First, a $p$-value calculation.

pval2.mc.ties <- 2*mean(Rbars <= rbar2)
c(ignore=pval2.mc, ack=pval2.mc.ties)

##   ignore      ack 
## 0.000422 0.000472

That’s not much different than we had before. It could be that having more ties, as a proportion of the total ranks, would lead to a more dramatic effect. I draw comfort from exploring both options, and having a variation that uses stochasticity (i.e., random ranks) in a way that’s faithful to my observational data.

Having the number of ties in each MC sample mimic patterns in the data makes sense. The way I did it above is only one of potentially many possibilities. You could, for example, posit that the maximal tying degree has a Poisson distribution, and similarly the number of ties at each degree could be Poisson. I’ll leave that to you as an exercise in §9.5. Again, that’s just one idea.

Considering the extra computational effort,

(toc - tic)/60    ## converting from seconds to minutes

## elapsed 
##   6.515

which is substantial, one wonders if such small differences are worth the hassle. What’s nice about this is that it’s relatively easy to entertain, in terms of human effort. You don’t have to be a clever mathematician. One only needs to come up with a way to virtualize, and randomize over, a feature observed in data. Any way you wish to do that is legitimate, so long as you explain/justify relative to other reasonable alternatives.

Wilcoxon test by math

If $Y_i$ and $X_j$ are iid from the same distribution (9.2), and there are no ties, then their ranks on the combined sample should resemble a random permutation of integers $\{1,\dots,n\}$, for $n= n_y + n_x$. The $n_y$ ranks assigned to the first group, should look like a random selection of those integers. Therefore, the distribution of the rank sum statistic (9.3), $\bar{R}$, may be obtained by considering the distribution of the sum of $n_y$ integers, selected without replacement from $\{1, \dots, n\}$.

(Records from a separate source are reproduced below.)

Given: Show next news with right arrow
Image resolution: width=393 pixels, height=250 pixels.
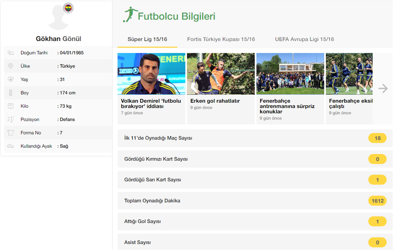Looking at the screenshot, I should [383, 89].
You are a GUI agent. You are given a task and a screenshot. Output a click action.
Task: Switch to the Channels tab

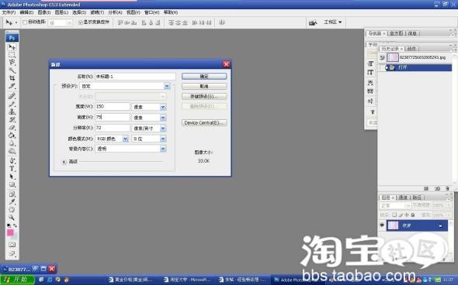click(x=403, y=197)
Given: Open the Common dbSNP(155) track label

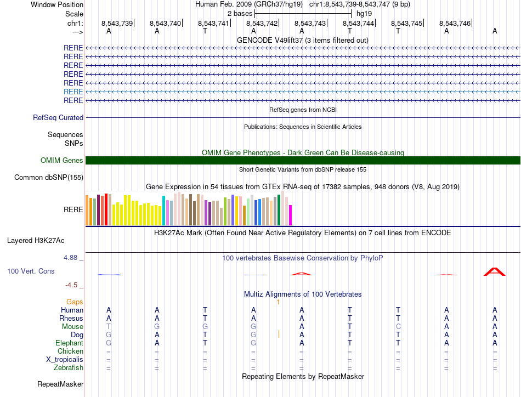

The number of ways of forming a sum of $n_y$ integers from $n$ is ${ n \choose n_y}$. If each way is equally likely, then $\mathbb{P}(\bar{R} = k)$, for some positive integer $k \leq \sum_{i=1}^n i = n(n+1)/2$, may be found by counting the number of different subsets of size $n_y$, from integers $\{1,\dots, n\}$, that add up to $k$, and dividing by ${ n \choose n_y}$.

\[ \mathbb{P}(\bar{R} = k) = \frac{\mathrm{SSP}(k, n_y, \{1,\dots,n\})}{{ n \choose n_y}} \]

Subset sum problems (SSPs) are, in general for any set (we’re using $\{1,\dots,n\}$), NP-hard. NP-hard means that there’s no known polynomial-time algorithm in $n$ for all $n_y$ and $k$. That’s not quite right. What it actually means is that if you could solve the SSP in polynomial time, then you would also be able to solve a bunch of other intractable problems fast, because those problems belong to an equivalence class (of NP-hard problems). That is a subtle distinction.

Quick digression on SSPs, which I find fascinating. There are lots of seemingly “toy” problems out there like SSP that involve counting how many ways you can do this or that, or other. They seem like games without any real applications, but eventually one comes around. It sure is handy when a solution is ready off-the-shelf. There’s a connection between SSP and a Hollywood movie called The Man Who Knew Infinity, based on a book by Robert Kanigel. Both are a biography of Indian mathematician Srinivasa Ramanujan who was interested in counting things.

I won’t spoil it; but if you like the genre, it’s up there along with: The Imitation Game, about the famous/first computer scientist Alan Turing and code-breaking during World War II; The Theory of Everything about Stephen Hawking and the origins of the universe; and A Beautiful Mind about John Nash and game theory.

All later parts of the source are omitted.